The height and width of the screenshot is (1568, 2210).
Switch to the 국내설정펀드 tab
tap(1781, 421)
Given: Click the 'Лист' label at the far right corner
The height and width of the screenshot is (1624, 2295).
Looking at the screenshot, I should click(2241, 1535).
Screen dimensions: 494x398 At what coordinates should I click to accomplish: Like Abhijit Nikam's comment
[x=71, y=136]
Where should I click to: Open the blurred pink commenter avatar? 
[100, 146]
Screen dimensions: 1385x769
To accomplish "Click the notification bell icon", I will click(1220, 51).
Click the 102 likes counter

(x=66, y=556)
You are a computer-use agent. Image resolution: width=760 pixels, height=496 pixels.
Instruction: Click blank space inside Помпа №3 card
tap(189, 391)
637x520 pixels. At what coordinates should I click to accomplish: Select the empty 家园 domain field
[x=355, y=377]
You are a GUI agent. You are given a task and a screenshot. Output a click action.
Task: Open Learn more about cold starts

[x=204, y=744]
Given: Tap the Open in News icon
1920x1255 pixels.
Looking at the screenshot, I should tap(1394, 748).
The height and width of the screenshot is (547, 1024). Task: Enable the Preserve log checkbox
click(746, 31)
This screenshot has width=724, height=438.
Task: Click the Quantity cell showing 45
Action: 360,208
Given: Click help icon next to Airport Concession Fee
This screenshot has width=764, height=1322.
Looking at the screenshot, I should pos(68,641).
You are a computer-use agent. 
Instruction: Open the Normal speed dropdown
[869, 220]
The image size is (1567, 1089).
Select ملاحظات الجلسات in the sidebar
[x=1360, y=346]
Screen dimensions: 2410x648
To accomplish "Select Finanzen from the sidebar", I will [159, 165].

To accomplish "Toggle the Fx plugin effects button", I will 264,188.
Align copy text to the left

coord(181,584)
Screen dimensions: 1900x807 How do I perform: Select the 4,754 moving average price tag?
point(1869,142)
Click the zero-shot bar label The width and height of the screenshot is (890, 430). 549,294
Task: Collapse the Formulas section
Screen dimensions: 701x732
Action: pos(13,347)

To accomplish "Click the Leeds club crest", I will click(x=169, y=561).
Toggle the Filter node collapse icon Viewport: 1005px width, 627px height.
◆ ◆ ◆
▸ **Task details**
Arrange the material as a Markdown table with the columns Row and Line. Start with the line that contains "You are a GUI", continue through the line that contains "coord(181,584)", number each row, and leave out blank lines.

▸ **Response to this task**
| Row | Line |
|---|---|
| 1 | You are a GUI agent. You are given a task and a screenshot. Output a click action. |
| 2 | Task: Open Learn more about cold starts |
| 3 | [x=204, y=744] |
| 4 | Given: Tap the Open in News icon |
| 5 | 1920x1255 pixels. |
| 6 | Looking at the screenshot, I should tap(1394, 748). |
| 7 | The height and width of the screenshot is (547, 1024). Task: Enable the Preserve log checkbox |
| 8 | click(746, 31) |
| 9 | This screenshot has width=724, height=438. |
| 10 | Task: Click the Quantity cell showing 45 |
| 11 | Action: 360,208 |
| 12 | Given: Click help icon next to Airport Concession Fee |
| 13 | This screenshot has width=764, height=1322. |
| 14 | Looking at the screenshot, I should pos(68,641). |
| 15 | You are a computer-use agent.  |
| 16 | Instruction: Open the Normal speed dropdown |
| 17 | [869, 220] |
| 18 | The image size is (1567, 1089). |
| 19 | Select ملاحظات الجلسات in the sidebar |
| 20 | [x=1360, y=346] |
| 21 | Screen dimensions: 2410x648 |
| 22 | To accomplish "Select Finanzen from the sidebar", I will [159, 165]. |
| 23 | To accomplish "Toggle the Fx plugin effects button", I will 264,188. |
| 24 | Align copy text to the left |
| 25 | coord(181,584) |